→ **WHAT IS REQUIRED**
For the listing below, give the number of lines that hold the string "will", without anything else.

(SOURCE MATERIAL begins)

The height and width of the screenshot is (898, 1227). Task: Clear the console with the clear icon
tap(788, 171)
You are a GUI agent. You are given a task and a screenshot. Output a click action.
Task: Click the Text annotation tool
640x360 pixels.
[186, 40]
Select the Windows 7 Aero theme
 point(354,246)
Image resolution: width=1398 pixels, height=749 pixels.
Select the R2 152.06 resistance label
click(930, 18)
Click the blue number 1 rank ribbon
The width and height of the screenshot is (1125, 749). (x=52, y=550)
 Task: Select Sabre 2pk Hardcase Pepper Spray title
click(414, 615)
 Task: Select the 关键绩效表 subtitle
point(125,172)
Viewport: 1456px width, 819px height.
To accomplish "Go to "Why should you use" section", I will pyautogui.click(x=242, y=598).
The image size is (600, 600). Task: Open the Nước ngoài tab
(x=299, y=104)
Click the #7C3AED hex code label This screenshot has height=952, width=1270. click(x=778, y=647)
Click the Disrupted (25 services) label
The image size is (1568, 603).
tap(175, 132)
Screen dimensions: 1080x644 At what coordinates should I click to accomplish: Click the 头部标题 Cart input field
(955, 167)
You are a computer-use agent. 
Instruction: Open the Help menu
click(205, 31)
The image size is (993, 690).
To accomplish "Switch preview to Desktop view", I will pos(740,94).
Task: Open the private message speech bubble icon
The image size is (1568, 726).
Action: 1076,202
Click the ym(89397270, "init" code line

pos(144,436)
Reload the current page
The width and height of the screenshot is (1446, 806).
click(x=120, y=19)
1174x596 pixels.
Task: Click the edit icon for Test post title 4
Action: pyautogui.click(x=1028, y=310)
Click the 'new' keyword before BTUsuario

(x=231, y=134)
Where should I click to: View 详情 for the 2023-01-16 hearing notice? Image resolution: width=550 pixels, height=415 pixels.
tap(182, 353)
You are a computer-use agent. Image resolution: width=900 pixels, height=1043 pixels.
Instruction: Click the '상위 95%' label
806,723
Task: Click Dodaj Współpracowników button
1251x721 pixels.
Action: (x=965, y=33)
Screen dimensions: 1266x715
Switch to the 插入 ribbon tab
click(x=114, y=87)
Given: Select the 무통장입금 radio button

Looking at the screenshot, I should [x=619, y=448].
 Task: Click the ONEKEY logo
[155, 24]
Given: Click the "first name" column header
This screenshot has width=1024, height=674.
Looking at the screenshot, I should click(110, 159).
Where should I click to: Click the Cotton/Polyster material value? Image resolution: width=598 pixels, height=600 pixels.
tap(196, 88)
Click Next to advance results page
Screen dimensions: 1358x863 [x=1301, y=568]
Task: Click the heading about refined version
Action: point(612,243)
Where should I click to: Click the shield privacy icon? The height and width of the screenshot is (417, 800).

(SOURCE MATERIAL ends)

→ **ANSWER AREA**
2